I want to understand how the Bayesian GPLVM implementation works in GPflow, but I am struggling with a few lines of the code. I would greatly appreciate any help me with the following questions:
B = AAT + tf.eye(num_inducing, dtype=default_float())
corresponds to $\beta\Psi_2 + K_{MM}$ in Eq. 14 of Titsias and Lawrence 2010. However, I don't understand how the code implements this expression.
A = tf.linalg.triangular_solve(L, tf.transpose(psi1), lower=True) / sigma
tmp = tf.linalg.triangular_solve(L, psi2, lower=True)

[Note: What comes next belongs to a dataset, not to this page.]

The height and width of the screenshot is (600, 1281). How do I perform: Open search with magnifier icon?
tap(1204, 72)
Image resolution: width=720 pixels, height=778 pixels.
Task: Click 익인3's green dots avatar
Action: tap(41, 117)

AAT = tf.linalg.triangular_solve(L, tf.transpose(tmp), lower=True) / sigma2
B = AAT + tf.eye(num_inducing, dtype=default_float())
LB = tf.linalg.cholesky(B)
log_det_B = 2.0 * tf.reduce_sum(tf.math.log(tf.linalg.diag_part(LB)))
c = tf.linalg.triangular_solve(LB, tf.linalg.matmul(A, Y_data), lower=True) / sigma
I am guessing the code is using the matrix inversion lemma, but I cannot see how.
In Eq. 14 from Titsias and Lawrence 2010, there are three terms that I cannot understand how they are calculated in gplvm.py:
I would greatly appreciate any hint.
Cordially, Joaquin
The code to compute the elbo gplvm.py is very elegant and efficient. In case anyone wants to understand it, I respond to my previous questions below and I posted further notes.
- I understand that matrix B in line gplvm.py:182:
B = AAT + tf.eye(num_inducing, dtype=default_float())
corresponds to $\beta\Psi_2 + K_{MM}$ in Eq. 14 of Titsias and Lawrence 2010. However, I don't understand how the the gplvm code implements the expression in the paper.
Call matrix $\beta\Psi_2 + K_{MM}$ in Eq. 14 of Titsias and Lawrence 2010 (i.e., TL10) as D. In gplvm.py this matrix is calculated as D=LBL where B is the matrix given above (i.e., B=AAT+I) and L is the Choleskly factor of K_{MM}.
- Related to the previous question, I cannot understand what A, tmp, AAT and c mean in the code?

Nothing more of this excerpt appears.